Records to use:

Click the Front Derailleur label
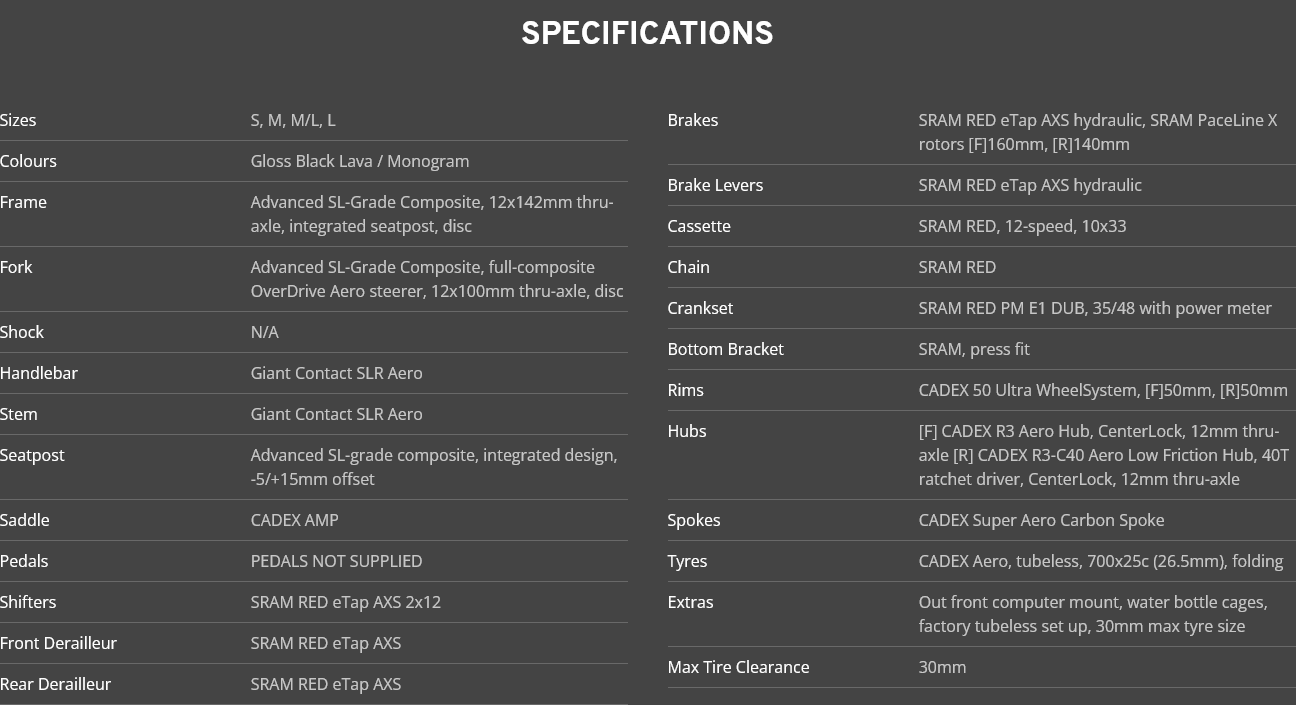The width and height of the screenshot is (1296, 705). (x=58, y=643)
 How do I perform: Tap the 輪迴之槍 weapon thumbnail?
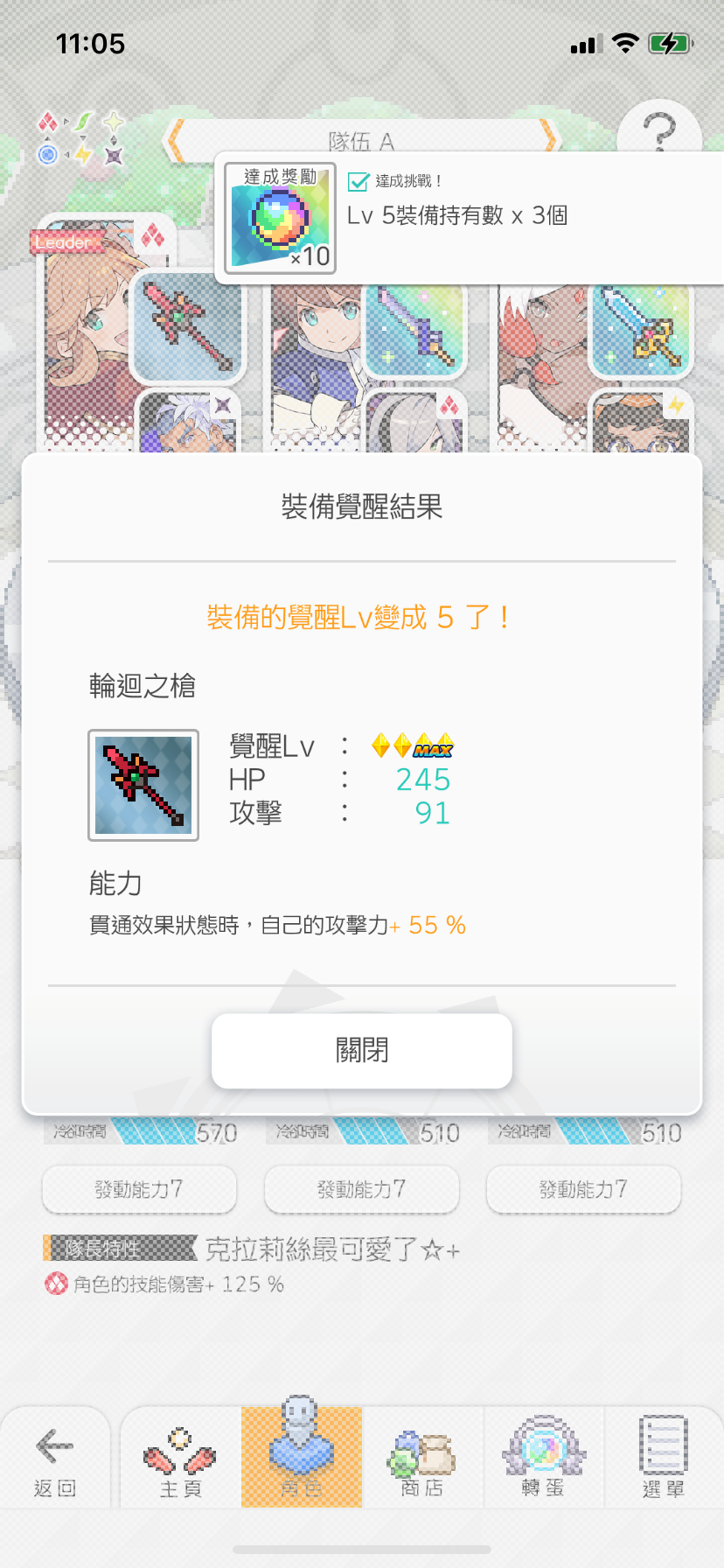[x=143, y=785]
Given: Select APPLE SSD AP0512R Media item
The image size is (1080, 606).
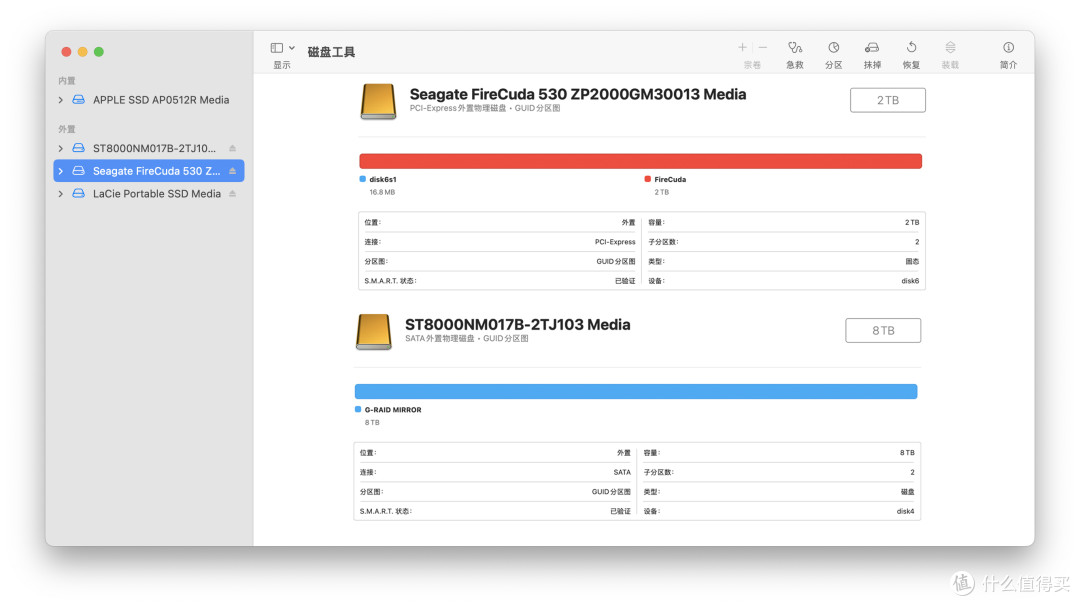Looking at the screenshot, I should tap(160, 100).
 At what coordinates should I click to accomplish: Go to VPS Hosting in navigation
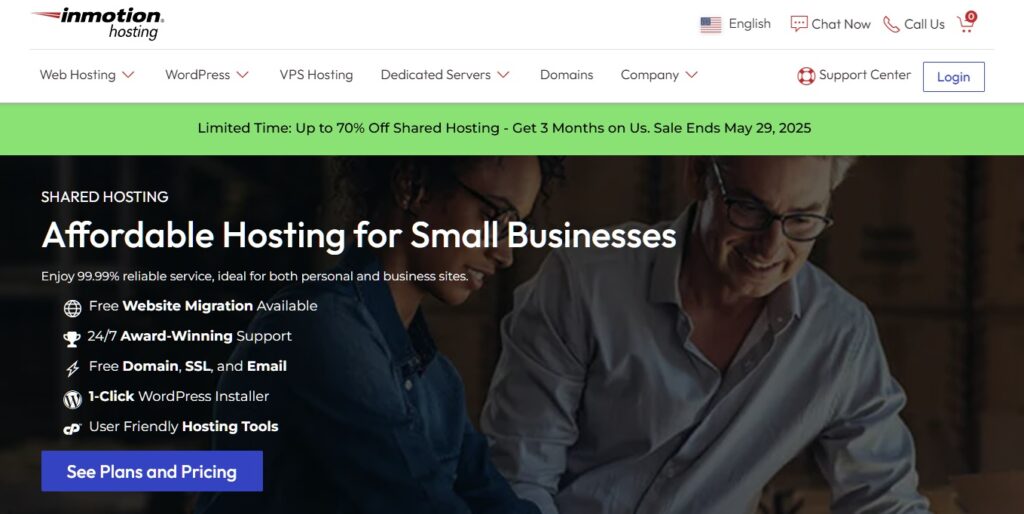click(316, 75)
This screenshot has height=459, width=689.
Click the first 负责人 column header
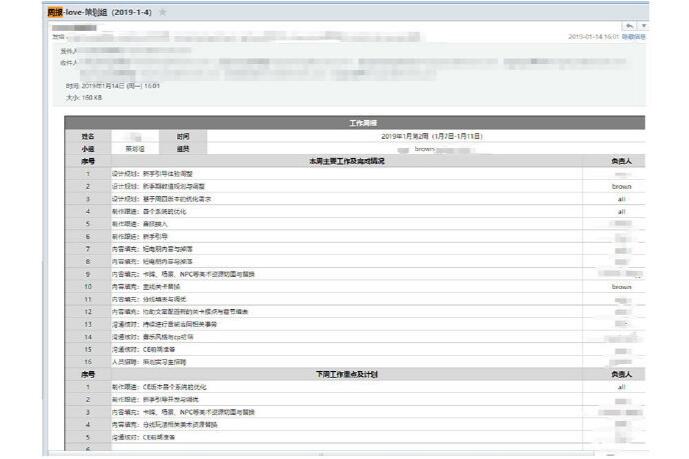[x=621, y=161]
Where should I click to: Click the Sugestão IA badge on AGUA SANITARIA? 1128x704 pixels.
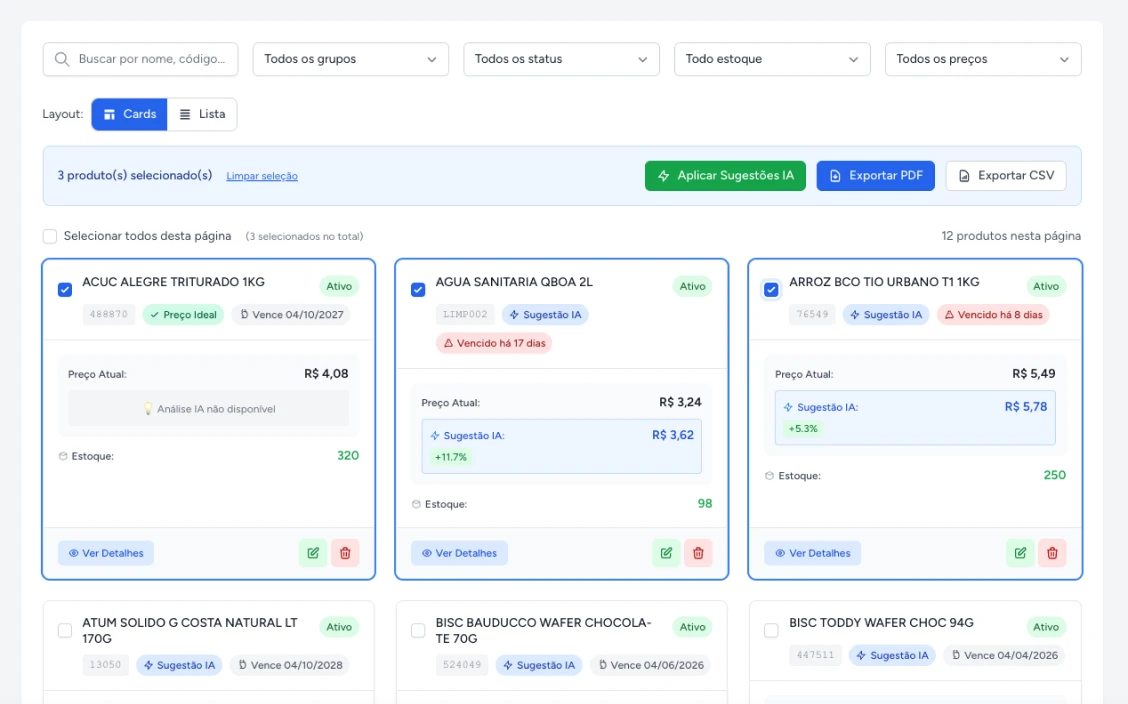(x=545, y=315)
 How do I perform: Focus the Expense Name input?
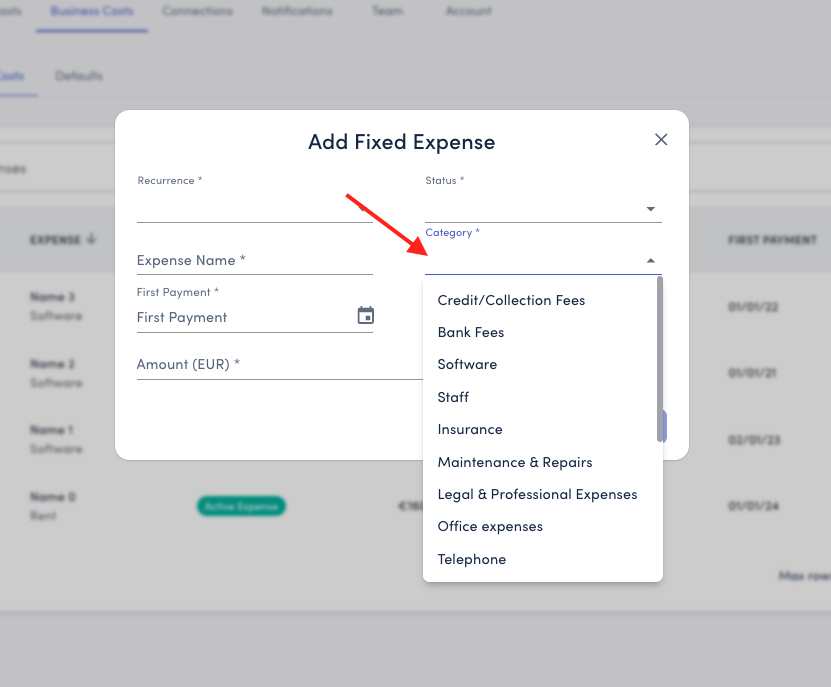click(254, 260)
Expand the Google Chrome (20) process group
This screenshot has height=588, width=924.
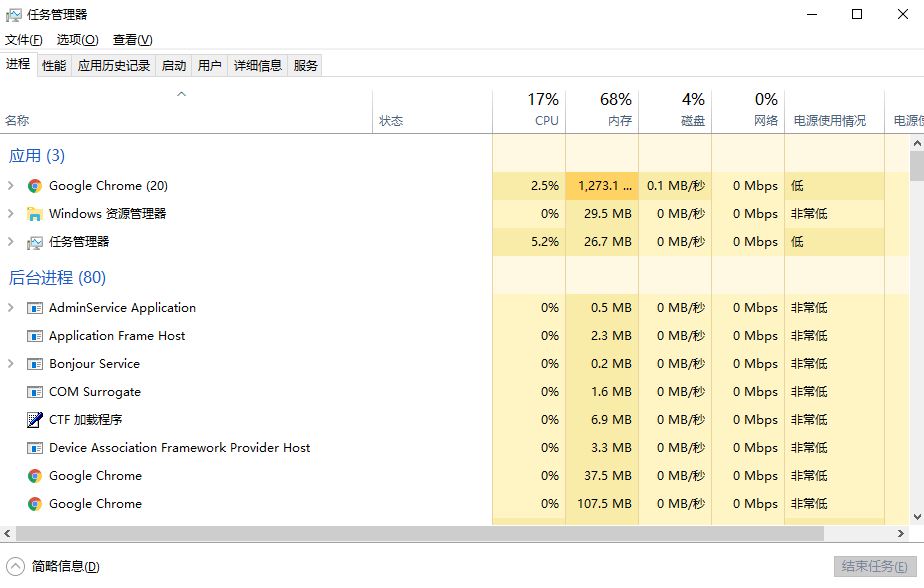(x=11, y=186)
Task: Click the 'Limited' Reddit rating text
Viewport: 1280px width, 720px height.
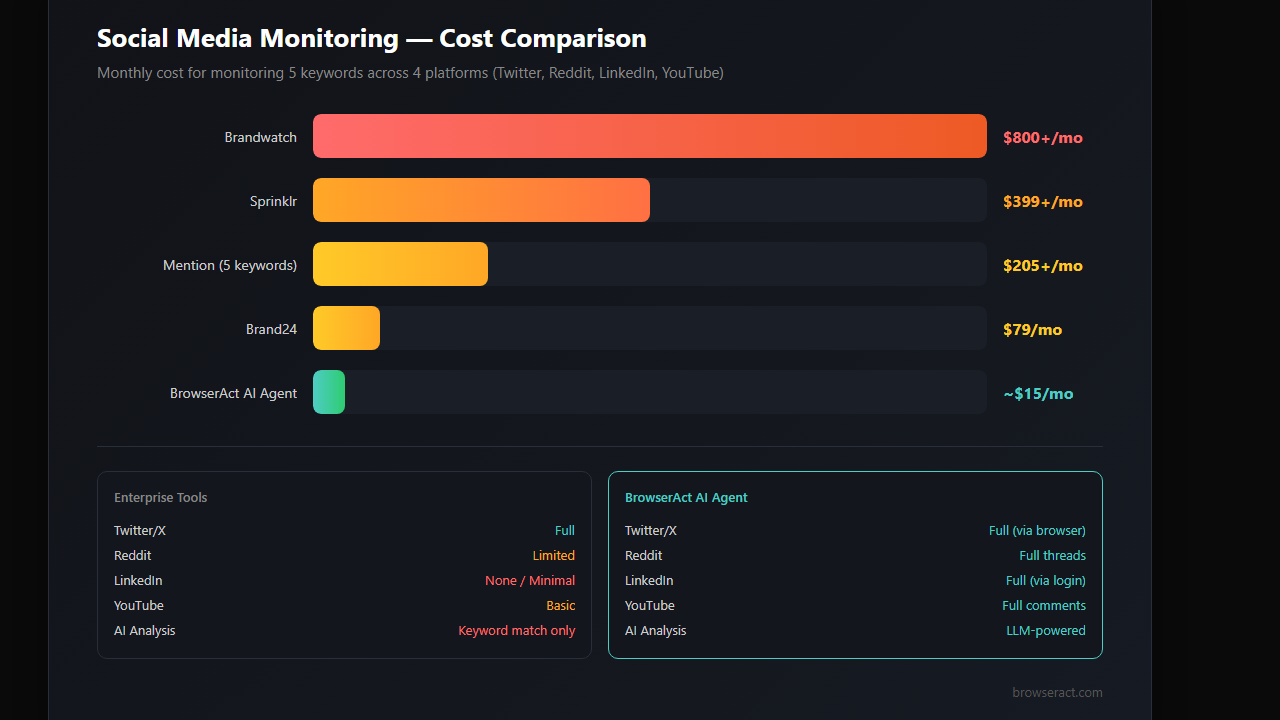Action: 553,555
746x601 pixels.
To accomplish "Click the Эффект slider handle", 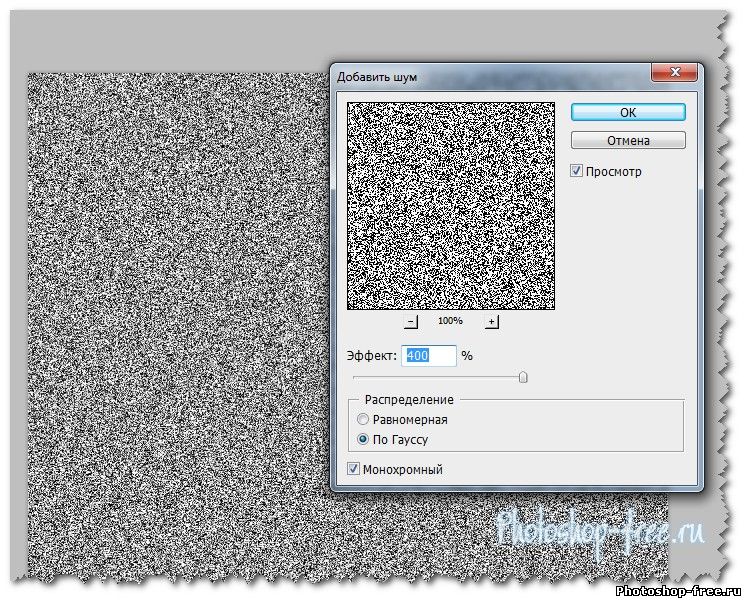I will click(x=522, y=377).
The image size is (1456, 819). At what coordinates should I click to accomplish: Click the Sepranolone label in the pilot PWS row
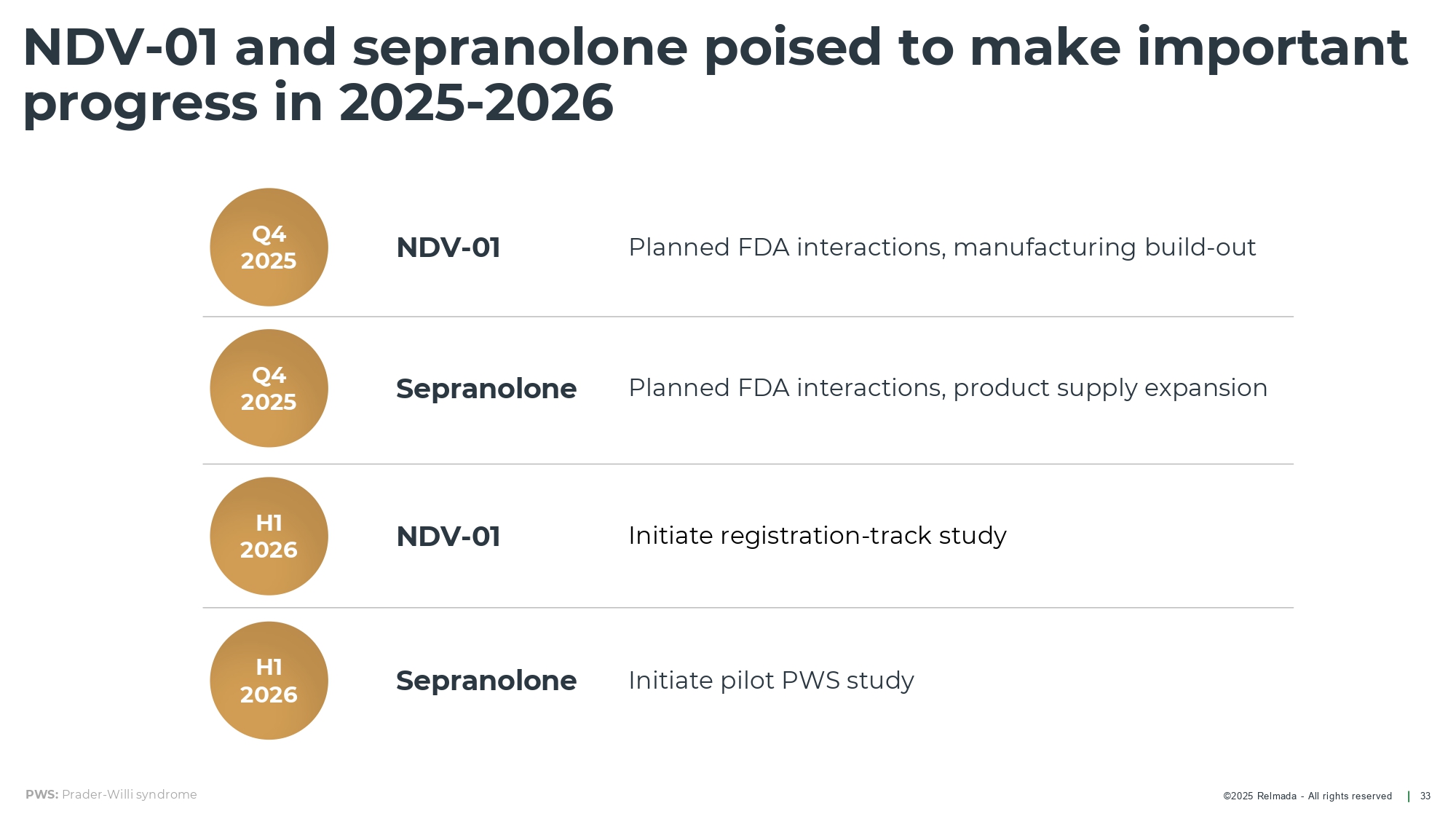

Task description: Can you transcribe the records word for word from the start through the line containing "(x=11, y=186)", inclusive, leaving the pictures out?

Task result:
Click the Front Derailleur label
The width and height of the screenshot is (1296, 705). (x=58, y=643)
 How do I perform: Tap the 輪迴之槍 weapon thumbnail?
[x=143, y=785]
Given: Select APPLE SSD AP0512R Media item
The image size is (1080, 606).
Looking at the screenshot, I should tap(160, 100).
 At what coordinates should I click to accomplish: Go to VPS Hosting in navigation
click(316, 75)
This screenshot has height=459, width=689.
Click the first 负责人 column header
[x=621, y=161]
Where should I click to: Click the Sugestão IA badge on AGUA SANITARIA? 1128x704 pixels.
(x=545, y=315)
 How do I perform: Focus the Expense Name input?
click(254, 260)
Expand the Google Chrome (20) process group
This screenshot has height=588, width=924.
(x=11, y=186)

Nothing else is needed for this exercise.